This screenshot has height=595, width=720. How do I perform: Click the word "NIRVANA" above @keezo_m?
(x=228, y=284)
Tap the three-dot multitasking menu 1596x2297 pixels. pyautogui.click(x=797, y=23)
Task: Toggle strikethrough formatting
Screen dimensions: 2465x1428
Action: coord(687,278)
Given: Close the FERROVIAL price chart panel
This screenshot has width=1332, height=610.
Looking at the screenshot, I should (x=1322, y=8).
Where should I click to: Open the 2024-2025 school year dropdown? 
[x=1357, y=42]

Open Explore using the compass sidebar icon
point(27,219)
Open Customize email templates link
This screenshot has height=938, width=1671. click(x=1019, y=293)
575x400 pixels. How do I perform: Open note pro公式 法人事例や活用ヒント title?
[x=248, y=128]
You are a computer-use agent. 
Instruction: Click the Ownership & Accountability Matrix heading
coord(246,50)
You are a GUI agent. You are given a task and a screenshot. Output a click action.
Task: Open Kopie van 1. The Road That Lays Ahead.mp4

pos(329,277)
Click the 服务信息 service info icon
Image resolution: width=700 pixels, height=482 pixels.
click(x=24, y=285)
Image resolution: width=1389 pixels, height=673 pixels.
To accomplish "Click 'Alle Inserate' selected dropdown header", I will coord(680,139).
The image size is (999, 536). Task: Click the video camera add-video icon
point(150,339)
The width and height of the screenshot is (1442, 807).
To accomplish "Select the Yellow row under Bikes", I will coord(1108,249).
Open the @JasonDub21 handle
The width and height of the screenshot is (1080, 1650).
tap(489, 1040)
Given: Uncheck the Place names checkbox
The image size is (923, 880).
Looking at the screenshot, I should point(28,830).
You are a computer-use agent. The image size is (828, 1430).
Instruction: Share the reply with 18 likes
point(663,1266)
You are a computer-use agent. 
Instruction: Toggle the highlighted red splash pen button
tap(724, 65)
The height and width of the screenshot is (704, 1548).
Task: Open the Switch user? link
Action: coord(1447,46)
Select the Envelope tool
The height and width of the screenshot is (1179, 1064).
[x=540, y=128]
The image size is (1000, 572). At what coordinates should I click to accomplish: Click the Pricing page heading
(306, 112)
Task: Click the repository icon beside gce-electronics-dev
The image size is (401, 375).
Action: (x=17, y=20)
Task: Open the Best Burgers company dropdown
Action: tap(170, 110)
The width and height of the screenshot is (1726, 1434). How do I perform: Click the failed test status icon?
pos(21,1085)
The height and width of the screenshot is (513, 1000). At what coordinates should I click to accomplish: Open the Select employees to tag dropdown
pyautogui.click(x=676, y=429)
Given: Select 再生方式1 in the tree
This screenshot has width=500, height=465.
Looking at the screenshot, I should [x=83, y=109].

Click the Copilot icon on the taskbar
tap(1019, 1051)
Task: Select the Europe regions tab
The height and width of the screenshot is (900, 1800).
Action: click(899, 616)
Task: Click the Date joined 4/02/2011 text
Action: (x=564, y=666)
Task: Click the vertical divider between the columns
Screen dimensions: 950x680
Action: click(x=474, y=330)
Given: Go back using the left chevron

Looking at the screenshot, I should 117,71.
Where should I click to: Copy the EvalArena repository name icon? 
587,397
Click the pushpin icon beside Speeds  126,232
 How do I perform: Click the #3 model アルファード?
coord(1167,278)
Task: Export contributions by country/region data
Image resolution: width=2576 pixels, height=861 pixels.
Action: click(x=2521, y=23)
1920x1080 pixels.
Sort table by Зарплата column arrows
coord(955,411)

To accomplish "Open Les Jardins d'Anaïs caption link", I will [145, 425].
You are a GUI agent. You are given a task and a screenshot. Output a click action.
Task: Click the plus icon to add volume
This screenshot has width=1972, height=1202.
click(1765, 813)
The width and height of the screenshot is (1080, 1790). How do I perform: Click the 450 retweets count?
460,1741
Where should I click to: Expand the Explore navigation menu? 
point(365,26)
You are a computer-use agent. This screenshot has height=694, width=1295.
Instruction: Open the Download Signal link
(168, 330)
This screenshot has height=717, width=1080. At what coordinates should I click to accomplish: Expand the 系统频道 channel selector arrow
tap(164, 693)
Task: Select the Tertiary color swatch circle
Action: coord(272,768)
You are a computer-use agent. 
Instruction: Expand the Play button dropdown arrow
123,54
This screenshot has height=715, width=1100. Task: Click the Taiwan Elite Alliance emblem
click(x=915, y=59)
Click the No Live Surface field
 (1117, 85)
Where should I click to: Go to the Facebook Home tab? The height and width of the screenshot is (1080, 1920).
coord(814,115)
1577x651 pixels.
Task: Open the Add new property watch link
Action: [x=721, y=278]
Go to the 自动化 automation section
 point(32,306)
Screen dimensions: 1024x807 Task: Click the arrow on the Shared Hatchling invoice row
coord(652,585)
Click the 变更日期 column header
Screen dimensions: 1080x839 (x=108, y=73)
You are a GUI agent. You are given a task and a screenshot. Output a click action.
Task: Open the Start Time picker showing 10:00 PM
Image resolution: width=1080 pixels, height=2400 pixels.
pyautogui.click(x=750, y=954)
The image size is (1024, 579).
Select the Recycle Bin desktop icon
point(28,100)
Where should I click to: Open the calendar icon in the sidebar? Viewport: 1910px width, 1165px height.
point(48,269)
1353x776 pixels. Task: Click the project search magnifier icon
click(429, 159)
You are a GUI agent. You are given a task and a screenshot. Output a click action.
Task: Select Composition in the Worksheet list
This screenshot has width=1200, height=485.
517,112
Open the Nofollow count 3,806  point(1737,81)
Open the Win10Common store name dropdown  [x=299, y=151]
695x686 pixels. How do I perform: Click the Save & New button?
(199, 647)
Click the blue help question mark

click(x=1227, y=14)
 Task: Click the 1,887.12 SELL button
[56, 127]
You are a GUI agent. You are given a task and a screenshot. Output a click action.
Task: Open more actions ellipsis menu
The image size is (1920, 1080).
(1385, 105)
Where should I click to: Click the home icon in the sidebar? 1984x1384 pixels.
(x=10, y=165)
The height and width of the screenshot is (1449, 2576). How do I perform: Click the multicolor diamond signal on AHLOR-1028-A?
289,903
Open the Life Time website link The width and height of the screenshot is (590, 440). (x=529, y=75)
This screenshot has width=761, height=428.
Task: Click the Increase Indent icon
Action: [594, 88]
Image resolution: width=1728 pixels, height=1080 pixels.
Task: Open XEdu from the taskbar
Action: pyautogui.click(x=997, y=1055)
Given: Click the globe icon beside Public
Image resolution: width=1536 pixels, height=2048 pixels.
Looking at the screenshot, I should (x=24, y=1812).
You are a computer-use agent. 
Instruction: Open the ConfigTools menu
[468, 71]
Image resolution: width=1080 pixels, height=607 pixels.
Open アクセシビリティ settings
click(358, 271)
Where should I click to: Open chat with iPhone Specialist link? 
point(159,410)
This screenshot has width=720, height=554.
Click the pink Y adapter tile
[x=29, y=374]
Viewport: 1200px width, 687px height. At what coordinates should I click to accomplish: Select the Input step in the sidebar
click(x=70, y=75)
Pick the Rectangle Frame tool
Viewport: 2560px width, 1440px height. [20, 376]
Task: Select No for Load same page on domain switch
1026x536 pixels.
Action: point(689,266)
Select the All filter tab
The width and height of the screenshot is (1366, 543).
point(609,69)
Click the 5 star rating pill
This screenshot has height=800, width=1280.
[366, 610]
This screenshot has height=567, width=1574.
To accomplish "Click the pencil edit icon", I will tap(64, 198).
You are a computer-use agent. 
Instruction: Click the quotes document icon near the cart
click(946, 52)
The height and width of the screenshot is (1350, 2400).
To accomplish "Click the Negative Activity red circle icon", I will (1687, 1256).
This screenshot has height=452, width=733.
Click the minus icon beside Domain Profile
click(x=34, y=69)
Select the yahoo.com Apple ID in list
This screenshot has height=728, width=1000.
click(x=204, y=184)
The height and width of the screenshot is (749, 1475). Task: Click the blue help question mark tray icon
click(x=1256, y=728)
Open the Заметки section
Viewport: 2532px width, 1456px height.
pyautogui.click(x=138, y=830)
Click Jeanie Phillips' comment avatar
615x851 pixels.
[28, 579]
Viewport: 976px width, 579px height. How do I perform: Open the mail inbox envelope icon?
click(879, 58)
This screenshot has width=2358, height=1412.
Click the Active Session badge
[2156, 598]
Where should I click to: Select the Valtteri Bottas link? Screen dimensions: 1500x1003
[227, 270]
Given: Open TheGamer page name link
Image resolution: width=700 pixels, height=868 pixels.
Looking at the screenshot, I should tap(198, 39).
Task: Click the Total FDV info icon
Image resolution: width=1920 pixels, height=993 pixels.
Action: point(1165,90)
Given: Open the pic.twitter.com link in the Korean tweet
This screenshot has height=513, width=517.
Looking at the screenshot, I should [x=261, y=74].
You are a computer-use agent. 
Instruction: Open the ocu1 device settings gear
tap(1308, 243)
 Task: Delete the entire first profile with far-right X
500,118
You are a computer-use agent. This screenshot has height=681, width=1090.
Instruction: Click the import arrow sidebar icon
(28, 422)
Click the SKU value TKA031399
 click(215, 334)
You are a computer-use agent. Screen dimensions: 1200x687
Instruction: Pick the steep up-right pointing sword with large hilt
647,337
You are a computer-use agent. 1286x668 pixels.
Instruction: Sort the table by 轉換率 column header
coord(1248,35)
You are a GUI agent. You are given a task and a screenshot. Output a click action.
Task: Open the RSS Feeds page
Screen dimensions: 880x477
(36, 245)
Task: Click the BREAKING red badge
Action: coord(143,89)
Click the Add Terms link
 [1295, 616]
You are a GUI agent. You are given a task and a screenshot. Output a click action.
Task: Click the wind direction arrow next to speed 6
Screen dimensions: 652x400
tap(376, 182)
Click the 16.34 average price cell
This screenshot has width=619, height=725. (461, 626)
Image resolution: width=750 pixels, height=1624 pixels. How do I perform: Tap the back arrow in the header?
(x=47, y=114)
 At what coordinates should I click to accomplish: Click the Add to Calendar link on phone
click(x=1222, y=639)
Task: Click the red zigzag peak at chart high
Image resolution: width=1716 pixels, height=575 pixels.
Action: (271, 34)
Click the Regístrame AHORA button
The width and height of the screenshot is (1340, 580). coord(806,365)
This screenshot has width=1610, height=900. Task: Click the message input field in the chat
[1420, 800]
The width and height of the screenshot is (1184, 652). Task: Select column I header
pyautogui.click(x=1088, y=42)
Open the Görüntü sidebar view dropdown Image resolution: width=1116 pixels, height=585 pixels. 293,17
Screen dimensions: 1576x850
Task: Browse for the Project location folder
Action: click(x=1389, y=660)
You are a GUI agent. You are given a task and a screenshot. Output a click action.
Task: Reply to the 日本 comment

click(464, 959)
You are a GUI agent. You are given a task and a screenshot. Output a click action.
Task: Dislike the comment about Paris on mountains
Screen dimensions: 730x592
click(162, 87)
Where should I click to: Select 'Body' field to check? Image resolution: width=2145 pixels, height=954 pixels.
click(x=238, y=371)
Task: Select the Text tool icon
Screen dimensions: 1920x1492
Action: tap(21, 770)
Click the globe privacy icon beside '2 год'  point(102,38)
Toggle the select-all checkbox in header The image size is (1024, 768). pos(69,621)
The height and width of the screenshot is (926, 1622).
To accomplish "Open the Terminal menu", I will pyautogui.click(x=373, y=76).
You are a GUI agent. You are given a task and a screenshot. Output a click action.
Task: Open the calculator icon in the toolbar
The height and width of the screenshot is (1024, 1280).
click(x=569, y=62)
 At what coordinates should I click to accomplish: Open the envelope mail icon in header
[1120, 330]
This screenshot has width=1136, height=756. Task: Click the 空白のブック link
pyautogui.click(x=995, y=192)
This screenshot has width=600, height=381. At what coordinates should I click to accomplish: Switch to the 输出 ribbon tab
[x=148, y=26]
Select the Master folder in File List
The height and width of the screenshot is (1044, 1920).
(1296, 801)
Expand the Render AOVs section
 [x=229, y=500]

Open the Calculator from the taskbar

──────────────────────────────

Rescale the entries starting at the line containing "The image size is (1024, 579)." and ending at the line containing "Open the Win10Common", rewriting every line in that span with the requests included. Multiply each coordinate in the answers by 2.25 and round it to a whole number, rounding halves up.

The image size is (1024, 579).
Select the Recycle Bin desktop icon
point(63,225)
Where should I click to: Open the calendar icon in the sidebar? Viewport: 1910px width, 1165px height.
point(108,605)
1353x776 pixels. Task: Click the project search magnifier icon
click(965, 358)
You are a GUI agent. You are given a task and a screenshot. Output a click action.
Task: Select Composition in the Worksheet list
This screenshot has width=1200, height=485.
1163,252
Open the Nofollow count 3,806  point(3908,182)
Open the Win10Common store name dropdown  [x=673, y=340]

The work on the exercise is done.